##### Excerpted data #####

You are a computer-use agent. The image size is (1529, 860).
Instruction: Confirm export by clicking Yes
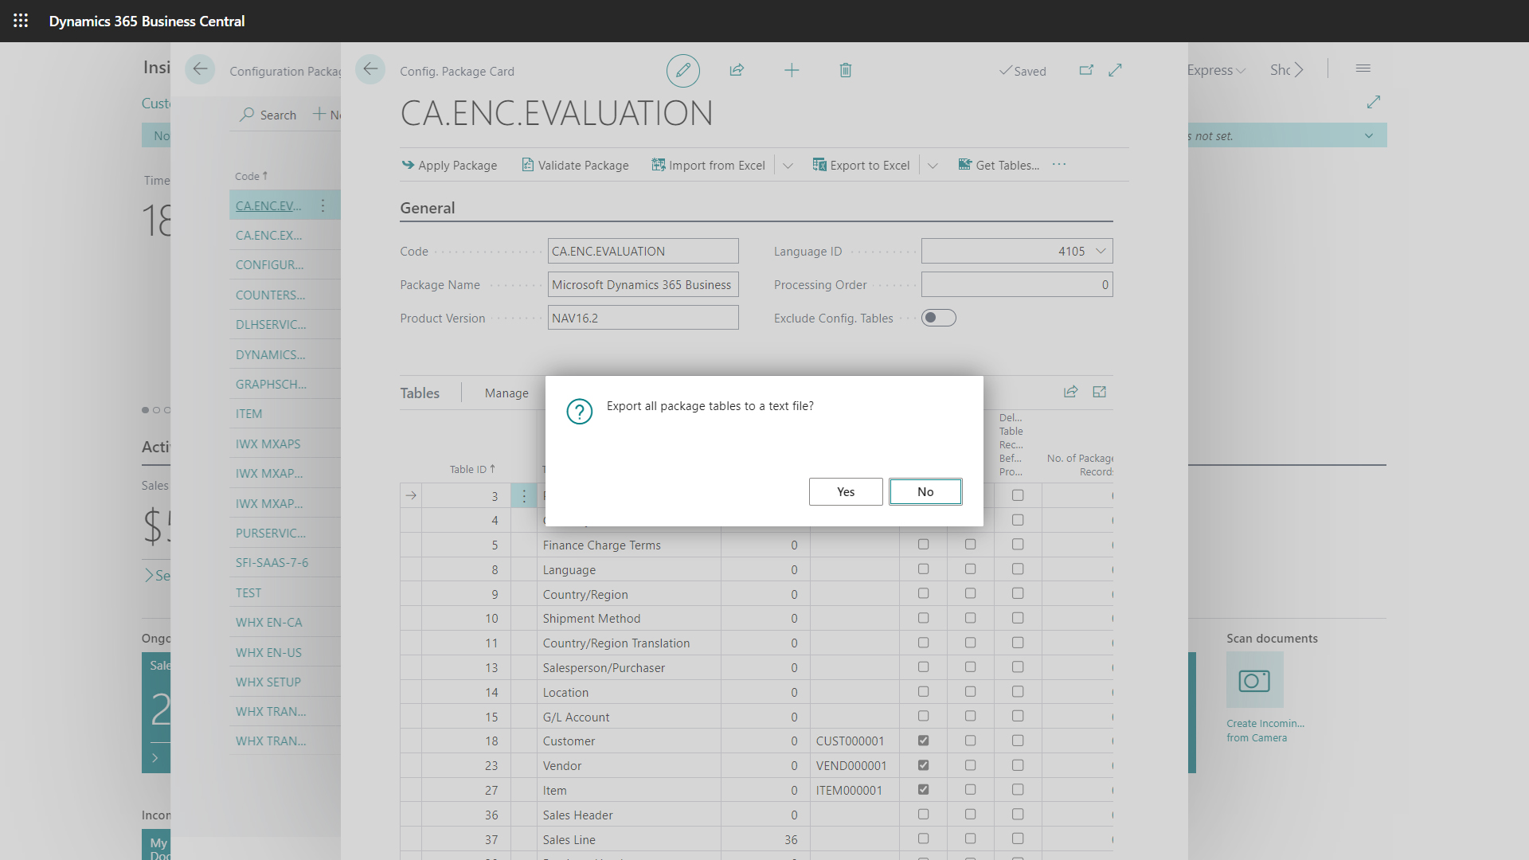(845, 491)
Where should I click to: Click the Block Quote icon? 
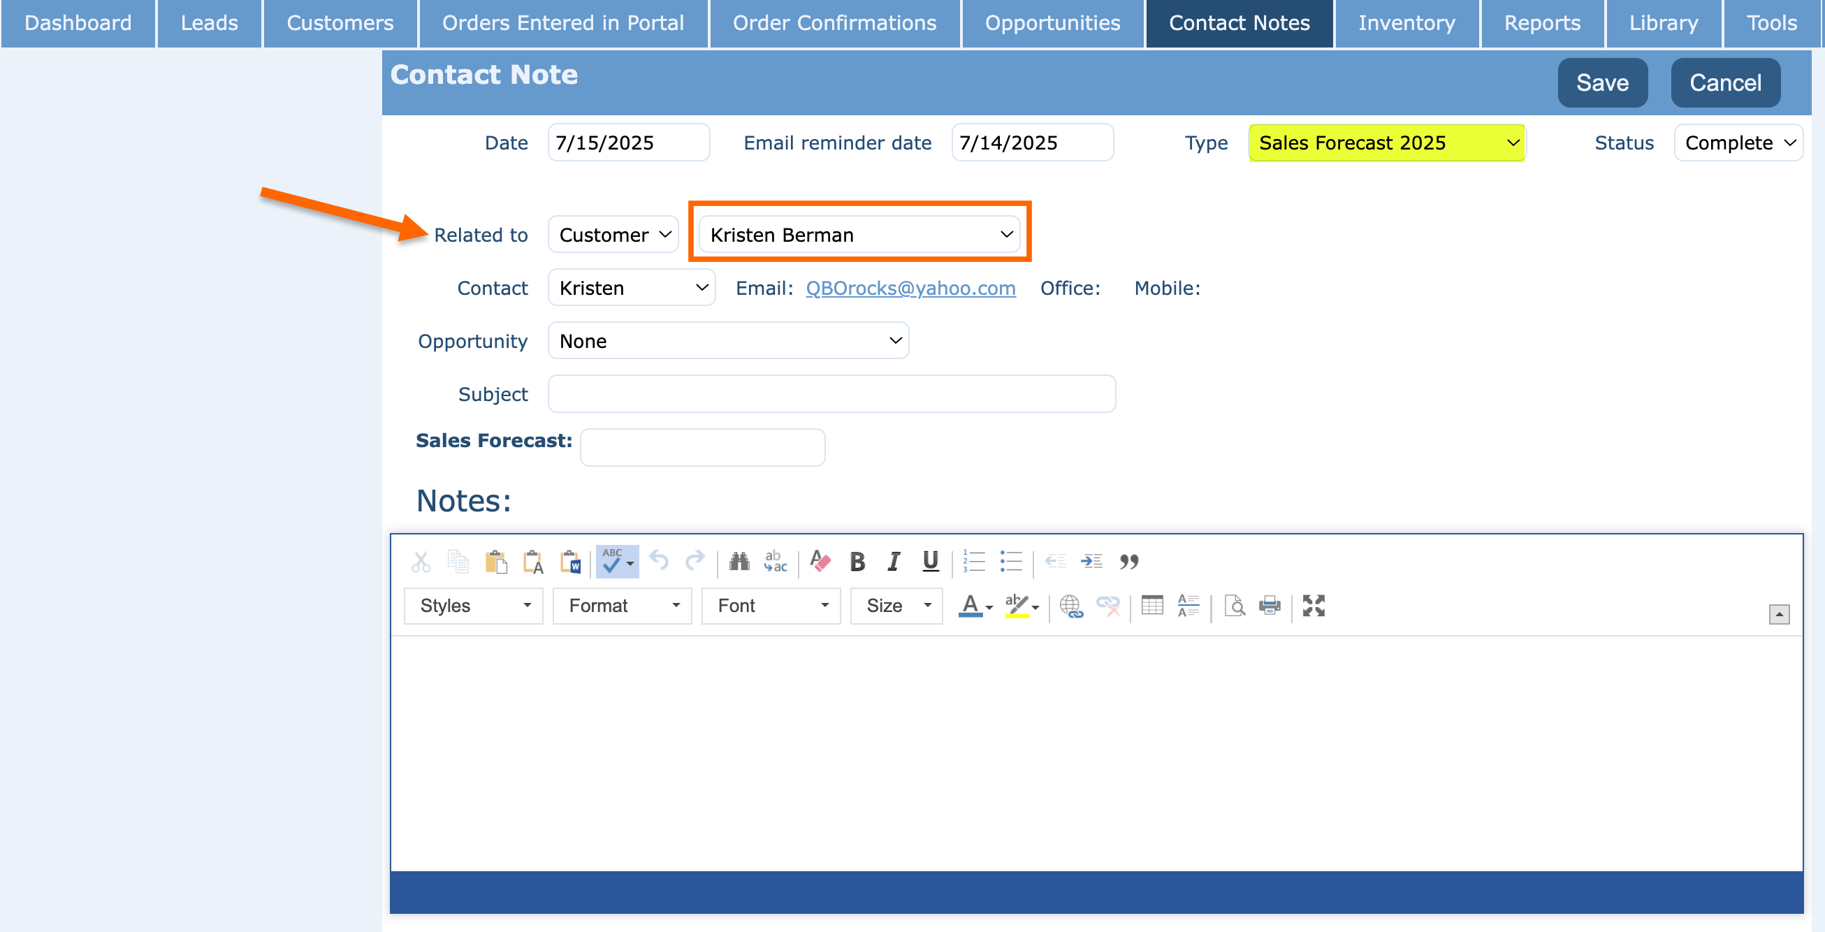click(1129, 562)
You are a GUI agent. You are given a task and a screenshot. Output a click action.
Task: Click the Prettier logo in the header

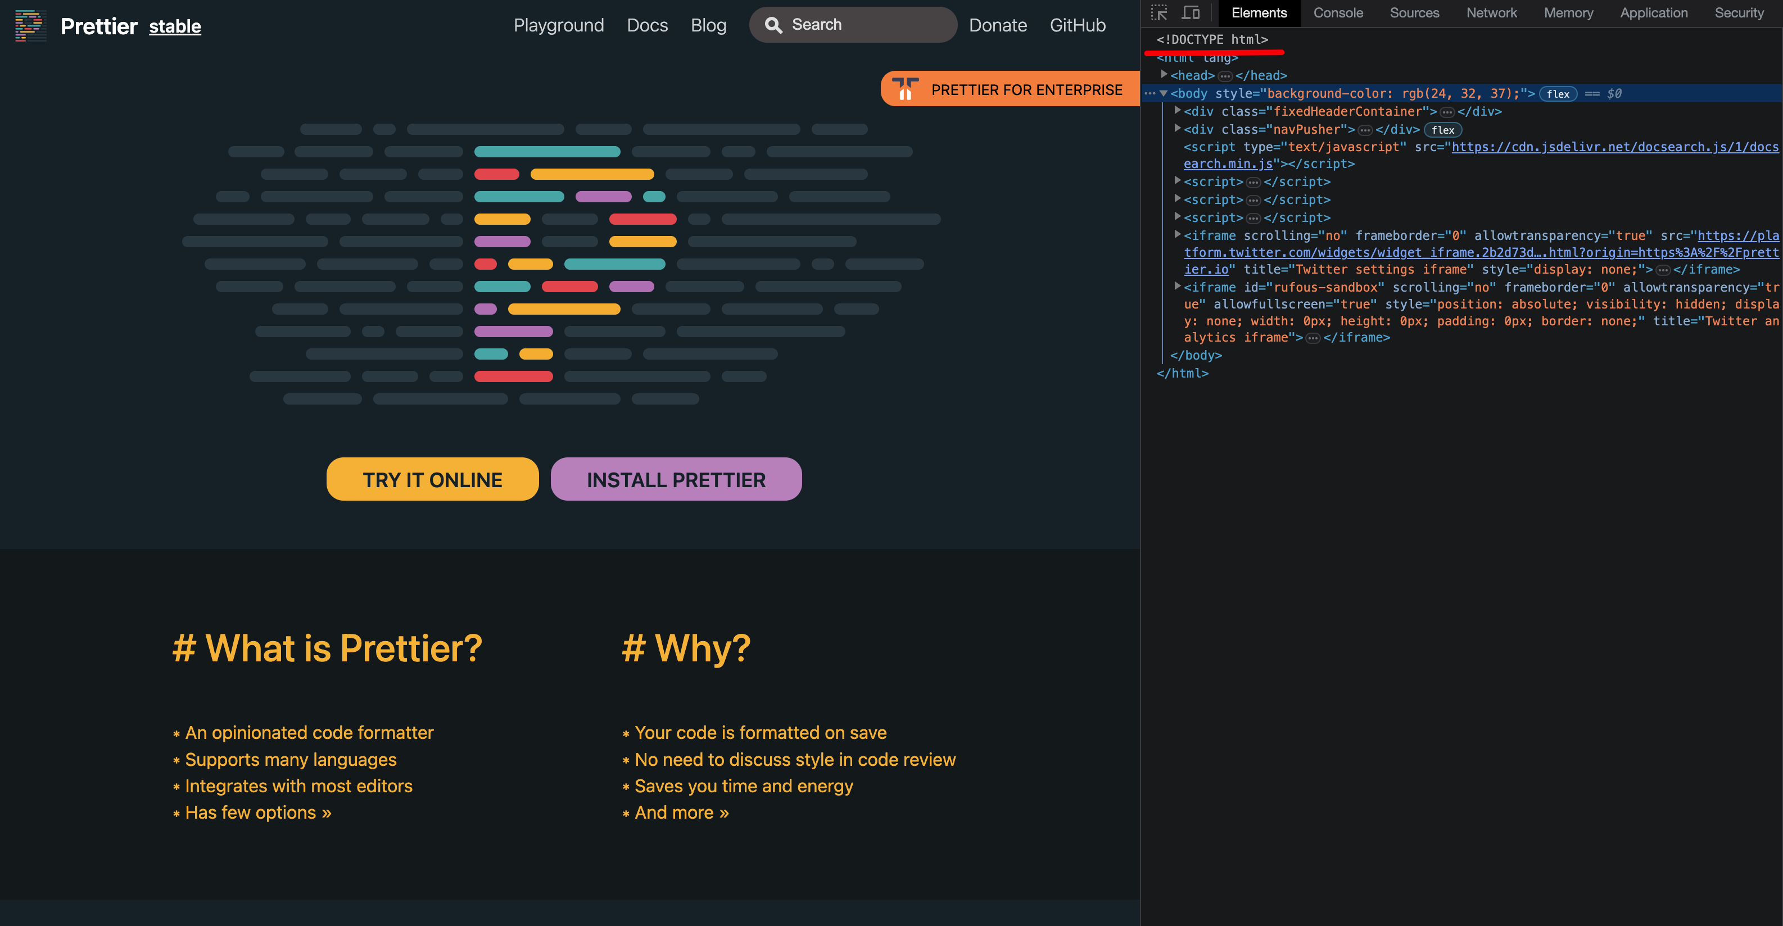coord(31,26)
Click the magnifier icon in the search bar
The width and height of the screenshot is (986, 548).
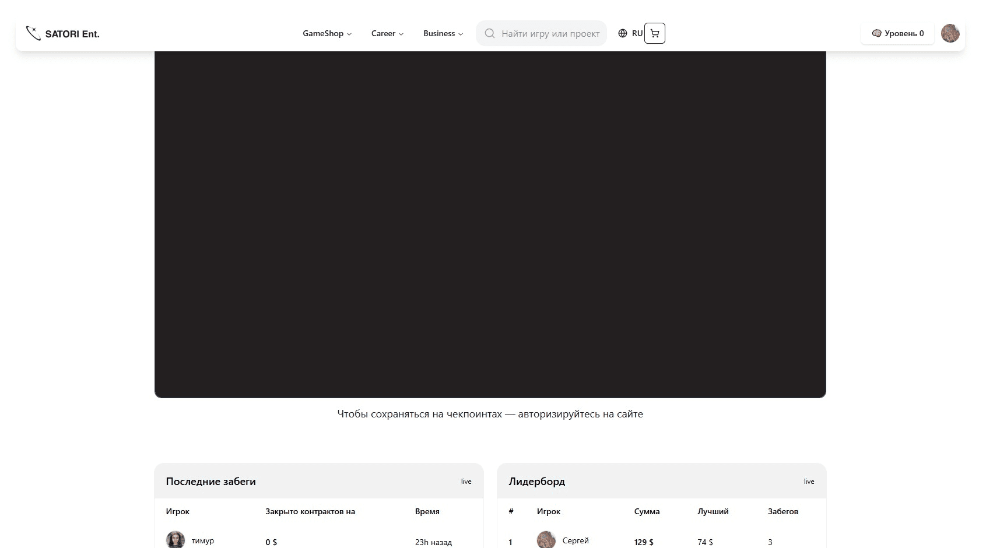click(490, 33)
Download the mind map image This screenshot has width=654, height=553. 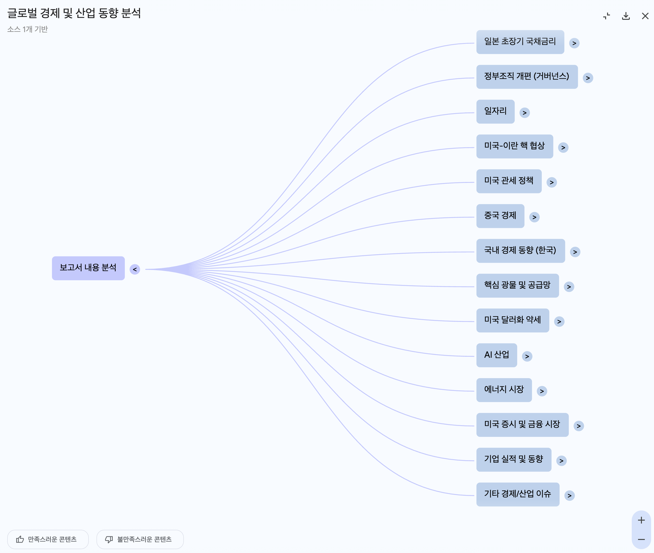click(626, 16)
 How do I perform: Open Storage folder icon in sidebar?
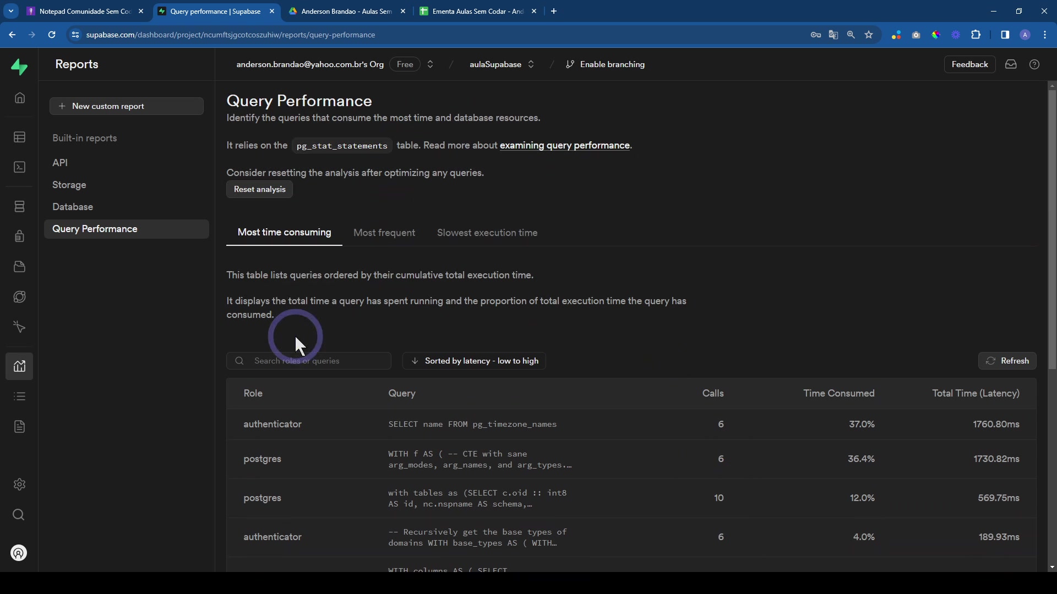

#####

Where does the word "agent" appear in the records above? Return every line that holds it.

You are a computer-use agent. The image size is (1529, 860).
You are a GUI agent. You are given a task and a screenshot. Output a click action.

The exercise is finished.